=== ENTRIES PROVIDED ===
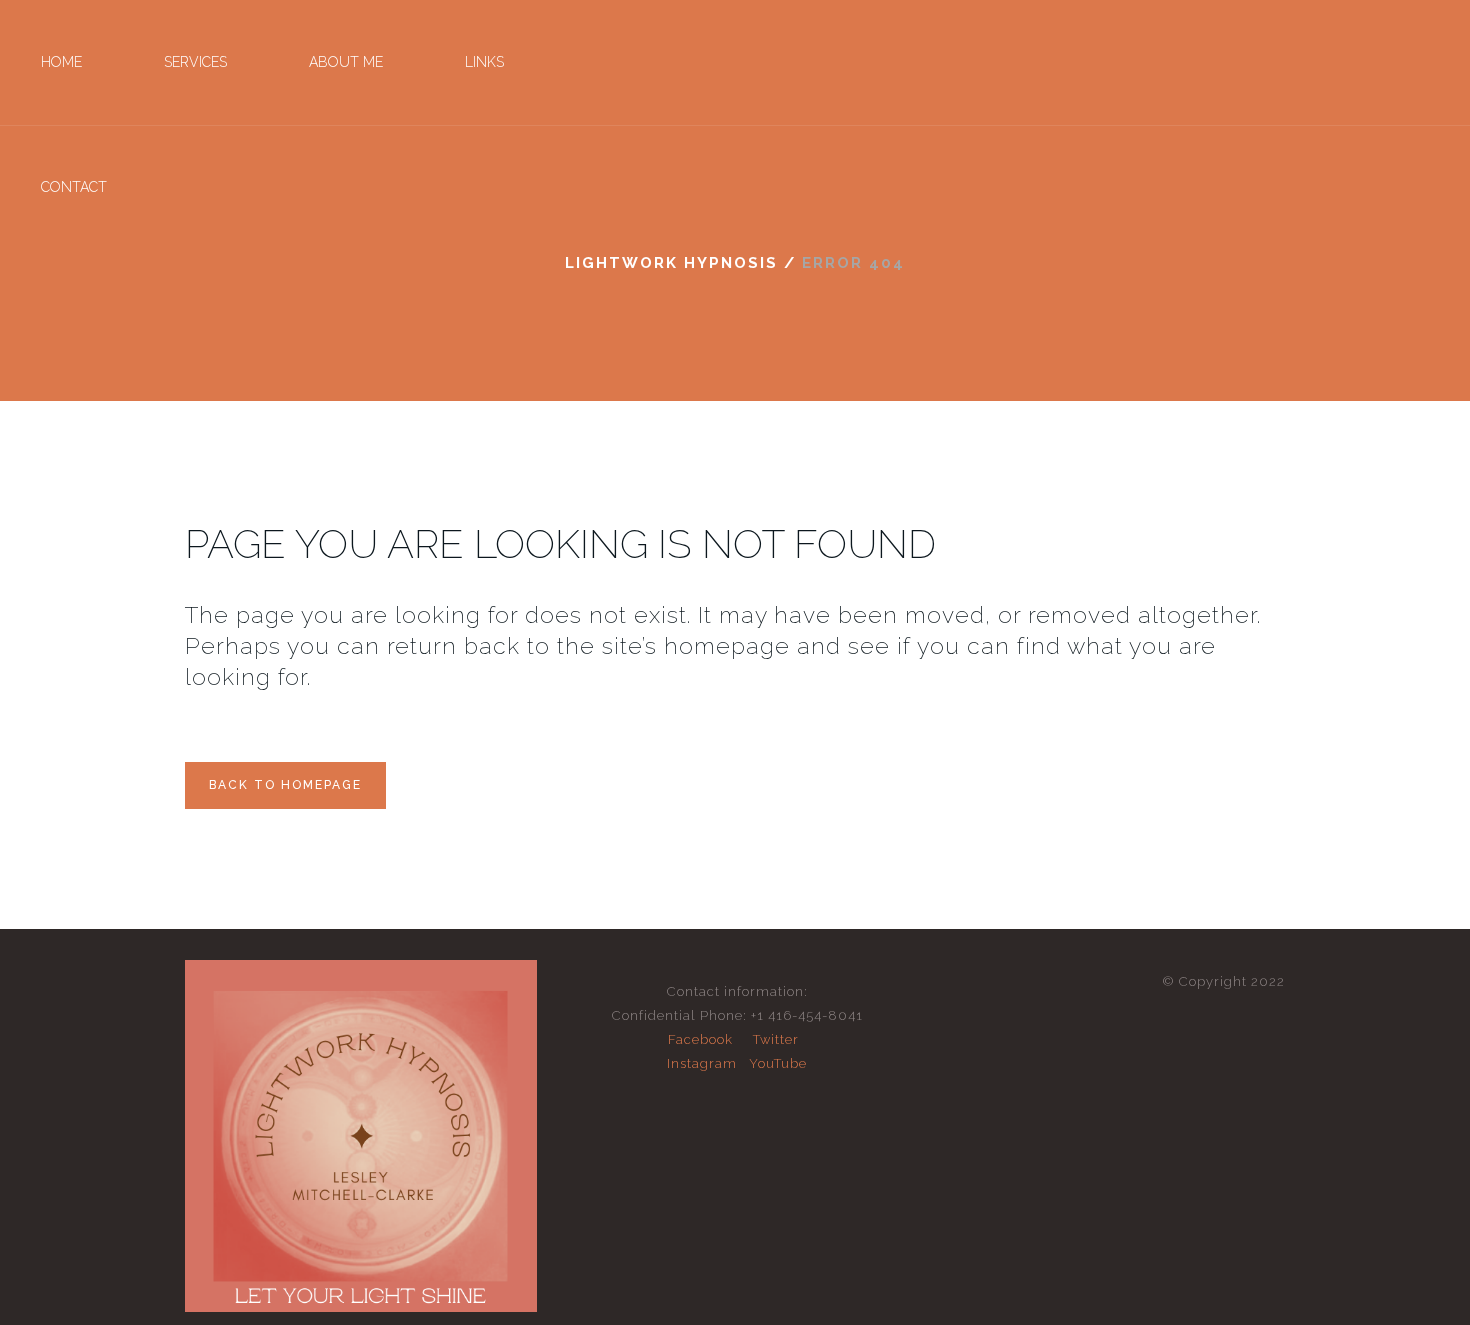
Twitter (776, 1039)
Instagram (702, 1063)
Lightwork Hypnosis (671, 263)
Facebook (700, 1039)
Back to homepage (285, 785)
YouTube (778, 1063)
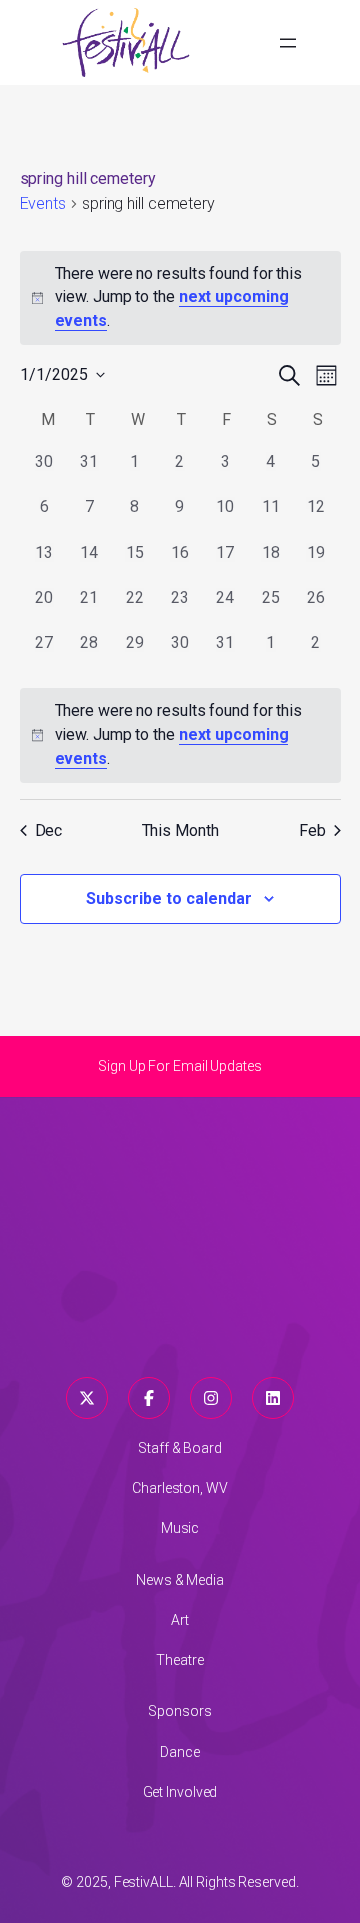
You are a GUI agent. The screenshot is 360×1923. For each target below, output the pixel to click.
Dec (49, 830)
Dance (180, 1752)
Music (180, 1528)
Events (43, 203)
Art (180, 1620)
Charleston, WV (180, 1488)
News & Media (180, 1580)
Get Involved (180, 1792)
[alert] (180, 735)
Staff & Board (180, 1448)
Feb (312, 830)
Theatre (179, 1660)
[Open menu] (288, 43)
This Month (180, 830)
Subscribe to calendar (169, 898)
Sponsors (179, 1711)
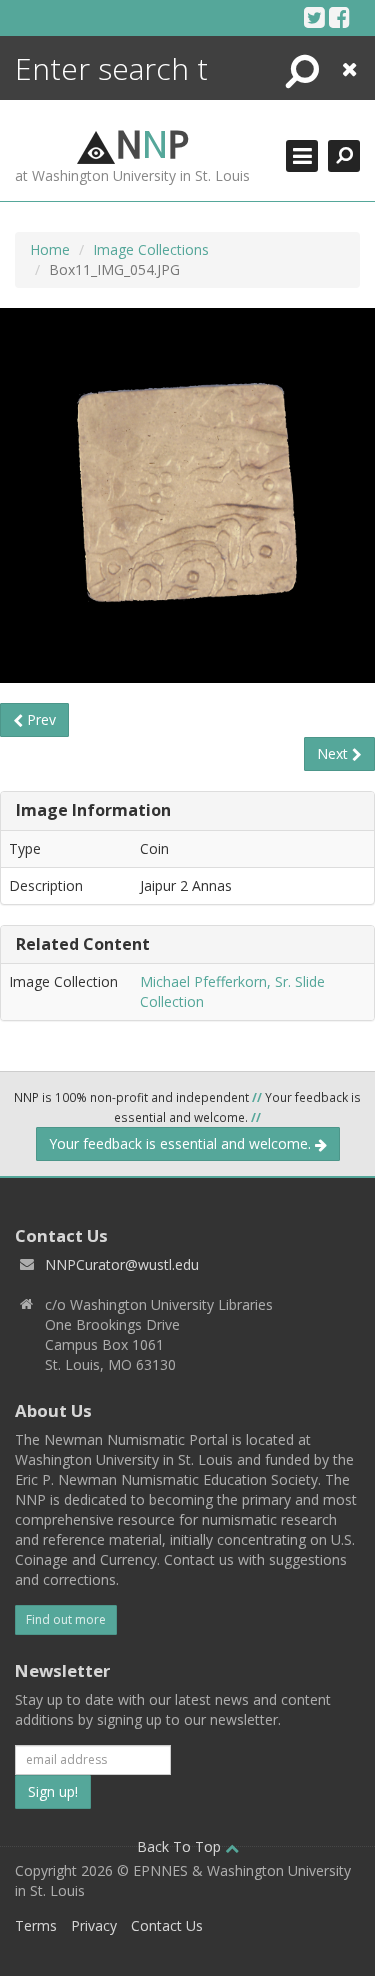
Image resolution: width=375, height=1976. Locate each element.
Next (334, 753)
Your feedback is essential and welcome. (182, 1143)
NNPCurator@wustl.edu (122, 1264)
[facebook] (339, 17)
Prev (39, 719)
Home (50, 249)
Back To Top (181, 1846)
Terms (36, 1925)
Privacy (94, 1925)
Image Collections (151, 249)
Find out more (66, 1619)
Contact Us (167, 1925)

=== ACTION ITEM ===
What you hand back should match the listing exactly, except that no pictures appear.

=== SOLUTION FOR THIS TASK ===
Twitter (776, 1039)
Instagram (702, 1063)
Lightwork Hypnosis (671, 263)
Facebook (700, 1039)
Back to homepage (285, 785)
YouTube (778, 1063)
You are a GUI agent. The screenshot is 360×1923. For each target below, output the pixel to click.
Dec (49, 830)
Dance (180, 1752)
Music (180, 1528)
Events (43, 203)
Art (180, 1620)
Charleston, WV (180, 1488)
News & Media (180, 1580)
Get Involved (180, 1792)
[alert] (180, 735)
Staff & Board (180, 1448)
Feb (312, 830)
Theatre (179, 1660)
[Open menu] (288, 43)
This Month (180, 830)
Subscribe to calendar (169, 898)
Sponsors (179, 1711)
Image resolution: width=375, height=1976. Locate each element.
Next (334, 753)
Your feedback is essential and welcome. (182, 1143)
NNPCurator@wustl.edu (122, 1264)
[facebook] (339, 17)
Prev (39, 719)
Home (50, 249)
Back To Top (181, 1846)
Terms (36, 1925)
Privacy (94, 1925)
Image Collections (151, 249)
Find out more (66, 1619)
Contact Us (167, 1925)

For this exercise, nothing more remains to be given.